If we consider the quartic function:

\(\displaystyle f(x)=x^4\)

then we find:

\(\displaystyle f''(x)=12x^2\)

Now, this second derivative has a root at $x=0$, however it is a root of multiplicity 2, so we know the sign of the second derivative does not change across this root. The second derivative is positive on either side of the root, so we know the function is concave up in both intervals, and the point (0,0) is not a point of inflection.
 

confusedatmath

New member
Jan 2, 2014
14
There are a couple of things i didn't get in your explanation, and its due to my lack of vocab in calculus. :p

this derivative has a root at x=0 (what do you mean root?)
this roots is of even multiplicity (again, what is root/ multiplicity?)
from the second derivative test for relative extrema (relative extrema?)
 

MarkFL

Administrator
Staff member
Feb 24, 2012
13,775
There are a couple of things i didn't get in your explanation, and its due to my lack of vocab in calculus. :p

this derivative has a root at x=0 (what do you mean root?)
this roots is of even multiplicity (again, what is root/ multiplicity?)
from the second derivative test for relative extrema (relative extrema?)
A root or zero of a function is a value of the independent variable (traditionally $x$) for which the value of the function is zero.

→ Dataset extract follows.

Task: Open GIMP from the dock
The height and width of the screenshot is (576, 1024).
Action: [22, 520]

The number of instances of a particular root is its multiplicity. For example, the function:

\(\displaystyle f(x)=x(x-1)^2(x-2)^5(x-3)^n\)

Has the following roots:

\(\displaystyle x=0\) of multiplicity 1

\(\displaystyle x=1\) of multiplicity 2

\(\displaystyle x=2\) of multiplicity 5

\(\displaystyle x=3\) of multiplicity $n$

Relative extrema are either maxima or minima, also known as turning points. They are places where the derivative of a function is zero, and the sign of the first derivative is different in the intervals on either side.
 

HallsofIvy

Well-known member
MHB Math Helper
Jan 29, 2012
1,151
A root or zero of a function is a value of the independent variable (traditionally $x$) for which the value of the function is zero.
If I were very picky (which I am, of course), I would disagree with this. Yes, a "zero" of a function is a value of the variable that makes the function equal to 0. But the word "root" does not apply to a function, it applies to an equation. A zero of function f is a value of x such that f(x)= 0. And so a zero of f is root of the equation f(x)= 0.

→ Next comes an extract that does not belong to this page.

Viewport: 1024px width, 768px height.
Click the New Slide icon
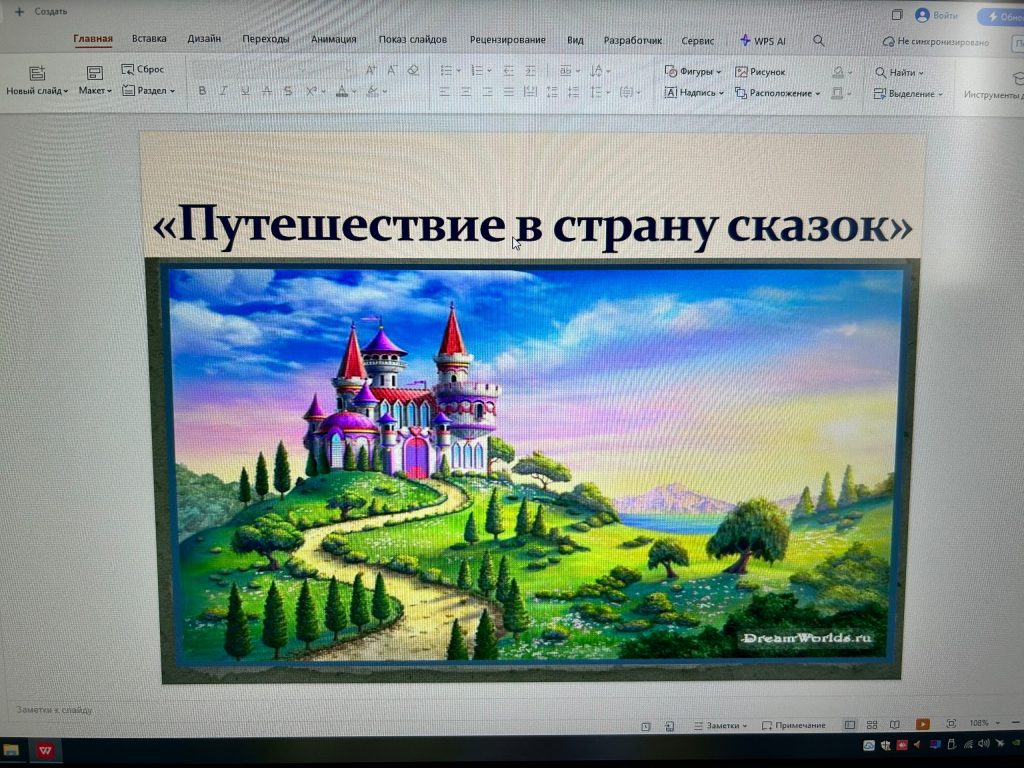[37, 73]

The number of instances of a particular root is its multiplicity. For example, the function:

\(\displaystyle f(x)=x(x-1)^2(x-2)^5(x-3)^n\)

Has the following roots:

\(\displaystyle x=0\) of multiplicity 1

\(\displaystyle x=1\) of multiplicity 2

\(\displaystyle x=2\) of multiplicity 5

\(\displaystyle x=3\) of multiplicity $n$

Relative extrema are either maxima or minima, also known as turning points. They are places where the derivative of a function is zero, and the sign of the first derivative is different in the intervals on either side.